Now we can create the AKS instance based on the specifications we discussed earlier:

resource "azurerm_kubernetes_cluster" "aks" {
  name                = "aks-${var.app_name}"
  location            = azurerm_resource_group.rg.location
  resource_group_name = azurerm_resource_group.rg.name
  dns_prefix          = var.app_name
 
  default_node_pool {
    name           = "agentpool"
    node_count     = 2
    vm_size        = "Standard_D2_v2"
    vnet_subnet_id = azurerm_subnet.aks.id
  }
 
  identity {
    type = "SystemAssigned"
  }
 
 
  # CNI (instead of kubenet)
  network_profile {
    network_plugin = "azure"
    network_policy = "azure"
    service_cidr   = "10.1.0.0/16"
    dns_service_ip = "10.1.0.10"
    outbound_type  = "loadBalancer"
  }
 
  # AGIC
  ingress_application_gateway {
    gateway_id = azurerm_application_gateway.aks.id
  }
 
 
  depends_on = [azurerm_virtual_network.aksdemo, azurerm_application_gateway.aks]
}
resource "azurerm_kubernetes_cluster" "aks" {
  name                = "aks-${var.app_name}"
  location            = azurerm_resource_group.rg.location
  resource_group_name = azurerm_resource_group.rg.name
  dns_prefix          = var.app_name
 
  default_node_pool {
    name           = "agentpool"
    node_count     = 2
    vm_size        = "Standard_D2_v2"
    vnet_subnet_id = azurerm_subnet.aks.id
  }
 
  identity {
    type = "SystemAssigned"
  }
 
 
  # CNI (instead of kubenet)
  network_profile {
    network_plugin = "azure"
    network_policy = "azure"
    service_cidr   = "10.1.0.0/16"
    dns_service_ip = "10.1.0.10"
    outbound_type  = "loadBalancer"
  }
 
  # AGIC
  ingress_application_gateway {
    gateway_id = azurerm_application_gateway.aks.id
  }
 
 
  depends_on = [azurerm_virtual_network.aksdemo, azurerm_application_gateway.aks]
}

Using the default_node_pool block, we specify the number of nodes and the VM size. We don't use any autoscaling features for this example. We also specify the VNet subnet ID where the nodes will be deployed to.

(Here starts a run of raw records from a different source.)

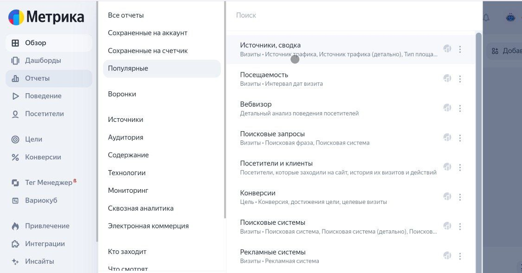
Task: Open three-dot menu for Вебвизор report
Action: pyautogui.click(x=460, y=108)
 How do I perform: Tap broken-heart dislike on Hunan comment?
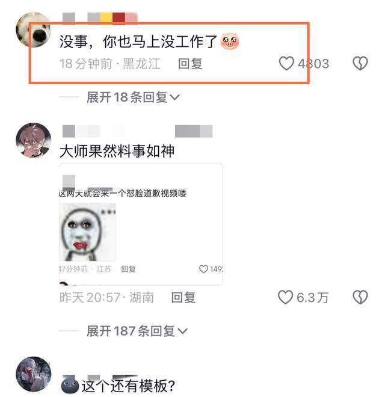pyautogui.click(x=360, y=297)
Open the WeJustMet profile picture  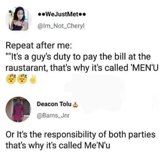19,18
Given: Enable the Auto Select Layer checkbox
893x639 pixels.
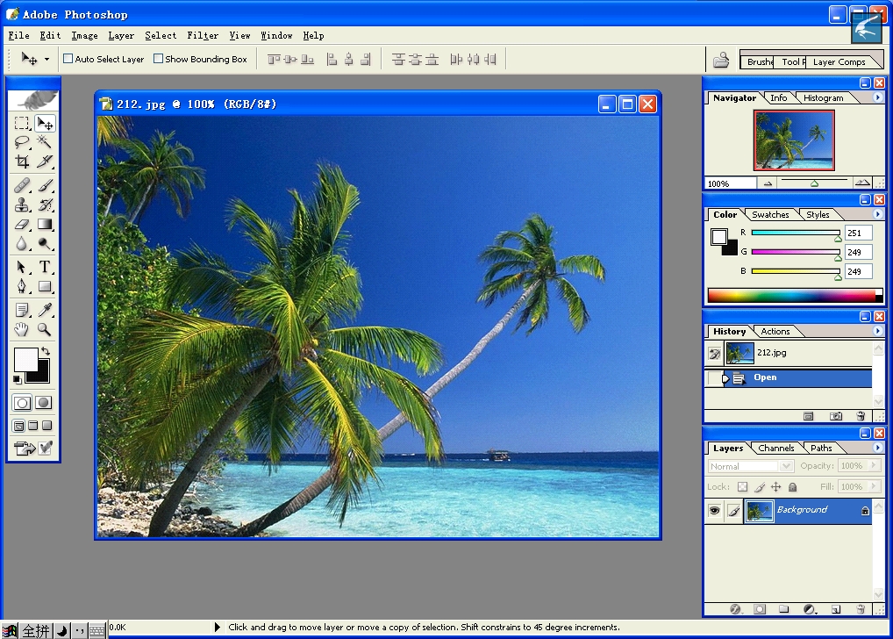Looking at the screenshot, I should coord(68,59).
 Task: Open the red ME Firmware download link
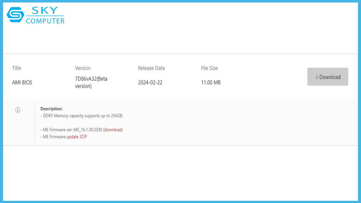[113, 130]
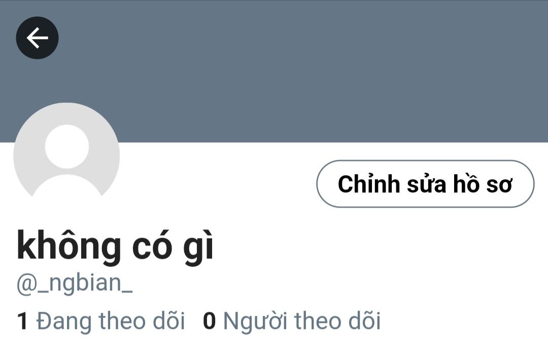This screenshot has height=359, width=548.
Task: Open the Người theo dõi list
Action: click(x=292, y=320)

AKS cluster needs an identity to access Azure resources. We can use a Service Principle or a Manged Identity. To make it simple, we use a System Assigned Managed Identity.

The network_profile block allows enabling CNI networking by setting network_plugin to azure. We use Azure Network Policy Manager, azure, for network_policy. The service_cidr and dns_service_ip are the values we discussed in the Networking section.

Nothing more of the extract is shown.